- Selected text -
HoppingManager Configuration Introduction

  • The HoppingManager essentially receives ’replicateFile’ messages from pools, configured to support file hopping, and either discards or modifies and forwards them to the PoolManager, depending on rules described below.

  • The HoppingManager decides on the action to perform, based on a set of configurable rules. Each rule has a name. Rules are checked in alphabetic order concerning their names.

  • A rule it triggered if the storage class matches the storage class pattern assigned to that rule. If a rule is triggered, it is processed and no further rule checking is performed. If no rule is found for this request the file is not replicated.

  • If for whatever reason, a file couldn’t be replicated, NO RETRY is being performed.

  • Processing a triggered rule can be :

    • The message is discarded. No replication is done for this particular storage class.

    • The rule modifies the ’replicate message’, before it is forwarded to the PoolManager.

- Dataset excerpt -

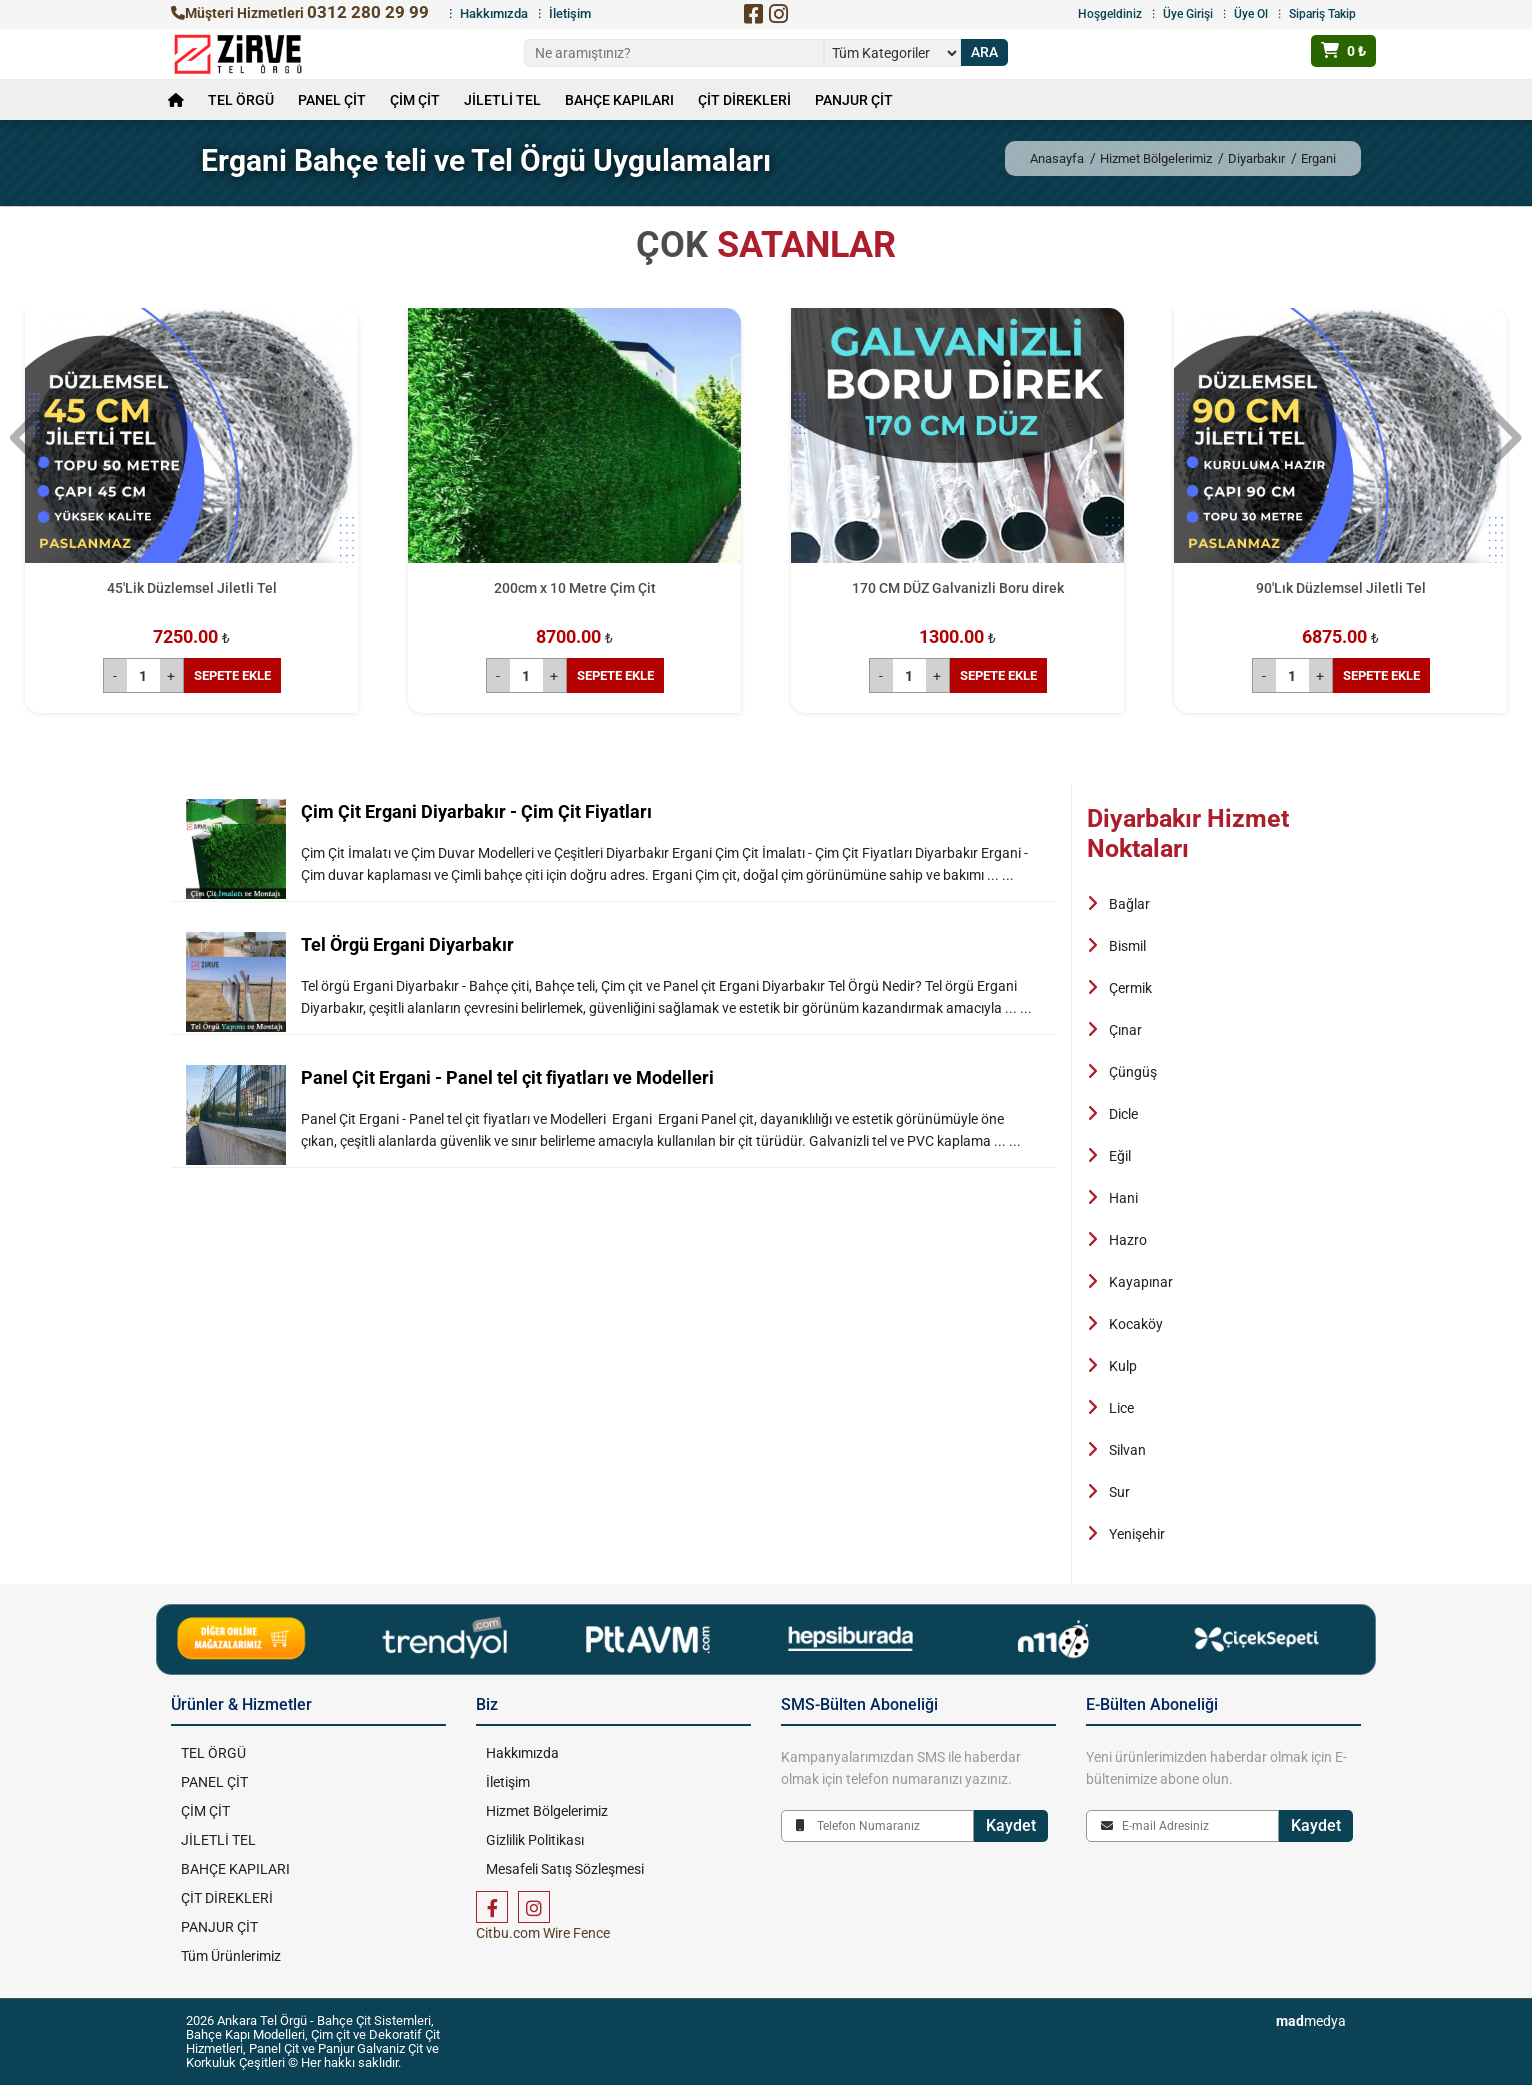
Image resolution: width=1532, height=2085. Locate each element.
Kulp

- Set of tasks -
1 - In the HoppingManager configuration text, in what order are the rules checked?
2 - Continue the HoppingManager configuration text from its final sentence.

- Answers provided -
1 - Alphabetically by rule name.

2 -
      The ’destination ip number can be added to the ’replicate file’ message. This has the same effect as the ip-number following the "PoolManager" keyword in the <hostname>.poollist file in the ’unconditional replication section above. The rule assignes a ’destination’ ip number to the ’replicate message’, before it is forwarded to the PoolManager. This has the same effect as the ip-number following the "PoolManager" keyword in the <hostname>.poollist file in the ’unconditional replication section above.

      The mode of the replicated file can be specified. This can either be ’precious’, ’cached’ or ’keep’. ’keep’ means that the pool mode determines the replicated file mode.

      The requested protocol can be specified.

[return to top]

HoppingManager Configuration Reference

         define hop OPTIONS <name> <pattern> precious|cached|keep
            OPTIONS
              -destination=<cellDestination> # default : PoolManager
              -overwrite
              -continue
              -source=write|restore|*   #  !!!! for experts only      StorageInfoOptions
              -host=<destinationHostIp>
              -protType=dCap|ftp...
              -protMinor=<minorProtocolVersion>
              -protMajor=<majorProtocolVersion> 

pattern is a storage class pattern which. If the incoming storage class matches this pattern, this rule is processed.

precious|cached|keep determines the mode of the replicated file. ’keep’ leaves the destination mode to the pool setting.

destination shouldn’t be used. For experts only.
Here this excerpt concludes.